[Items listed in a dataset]
____

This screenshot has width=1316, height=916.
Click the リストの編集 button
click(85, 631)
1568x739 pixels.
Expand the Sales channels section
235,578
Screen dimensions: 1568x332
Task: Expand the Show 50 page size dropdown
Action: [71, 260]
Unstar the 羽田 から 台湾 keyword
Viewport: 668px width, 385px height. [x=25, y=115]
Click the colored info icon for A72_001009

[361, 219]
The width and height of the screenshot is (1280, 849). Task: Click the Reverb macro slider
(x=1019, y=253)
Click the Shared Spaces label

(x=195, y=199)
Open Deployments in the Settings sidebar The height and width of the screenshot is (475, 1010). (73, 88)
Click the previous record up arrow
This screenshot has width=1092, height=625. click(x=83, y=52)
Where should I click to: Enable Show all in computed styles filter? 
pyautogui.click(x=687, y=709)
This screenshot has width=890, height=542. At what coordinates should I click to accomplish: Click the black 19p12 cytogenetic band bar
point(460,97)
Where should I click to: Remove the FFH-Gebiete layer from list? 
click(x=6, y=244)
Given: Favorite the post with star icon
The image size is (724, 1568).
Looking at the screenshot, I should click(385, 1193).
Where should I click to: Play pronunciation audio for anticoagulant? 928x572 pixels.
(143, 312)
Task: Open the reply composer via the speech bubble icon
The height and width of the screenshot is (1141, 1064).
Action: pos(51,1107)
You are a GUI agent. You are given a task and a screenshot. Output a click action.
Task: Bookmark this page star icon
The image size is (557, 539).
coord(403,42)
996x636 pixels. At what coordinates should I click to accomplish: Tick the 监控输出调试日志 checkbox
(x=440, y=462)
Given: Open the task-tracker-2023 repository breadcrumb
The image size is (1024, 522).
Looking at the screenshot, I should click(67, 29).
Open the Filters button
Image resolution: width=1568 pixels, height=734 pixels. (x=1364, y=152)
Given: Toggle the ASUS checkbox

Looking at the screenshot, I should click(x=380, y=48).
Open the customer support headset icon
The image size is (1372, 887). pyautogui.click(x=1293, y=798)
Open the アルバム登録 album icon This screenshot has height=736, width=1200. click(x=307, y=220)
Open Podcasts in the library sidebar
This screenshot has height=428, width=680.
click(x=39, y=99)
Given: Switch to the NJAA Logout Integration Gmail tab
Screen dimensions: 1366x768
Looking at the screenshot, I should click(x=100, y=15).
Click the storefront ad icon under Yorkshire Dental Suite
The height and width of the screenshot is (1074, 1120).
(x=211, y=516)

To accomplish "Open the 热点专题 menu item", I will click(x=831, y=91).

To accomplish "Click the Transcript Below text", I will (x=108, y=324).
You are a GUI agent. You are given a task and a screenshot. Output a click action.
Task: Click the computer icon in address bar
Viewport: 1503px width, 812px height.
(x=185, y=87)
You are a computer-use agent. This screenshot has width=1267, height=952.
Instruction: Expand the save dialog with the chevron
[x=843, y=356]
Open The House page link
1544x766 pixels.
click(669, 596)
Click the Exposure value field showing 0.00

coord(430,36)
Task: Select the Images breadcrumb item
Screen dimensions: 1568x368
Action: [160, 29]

____

SHORT EXERCISE: Copy out, with no changes, the lines that start with the one containing "Open the アルバム登録" and end with the one containing "will (x=108, y=324).", including both of those lines.

RESULT FOR THIS EXERCISE:
Open the アルバム登録 album icon This screenshot has height=736, width=1200. click(x=307, y=220)
Open Podcasts in the library sidebar
This screenshot has height=428, width=680.
click(x=39, y=99)
Given: Switch to the NJAA Logout Integration Gmail tab
Screen dimensions: 1366x768
Looking at the screenshot, I should click(x=100, y=15).
Click the storefront ad icon under Yorkshire Dental Suite
The height and width of the screenshot is (1074, 1120).
(x=211, y=516)

To accomplish "Open the 热点专题 menu item", I will click(x=831, y=91).

To accomplish "Click the Transcript Below text", I will (x=108, y=324).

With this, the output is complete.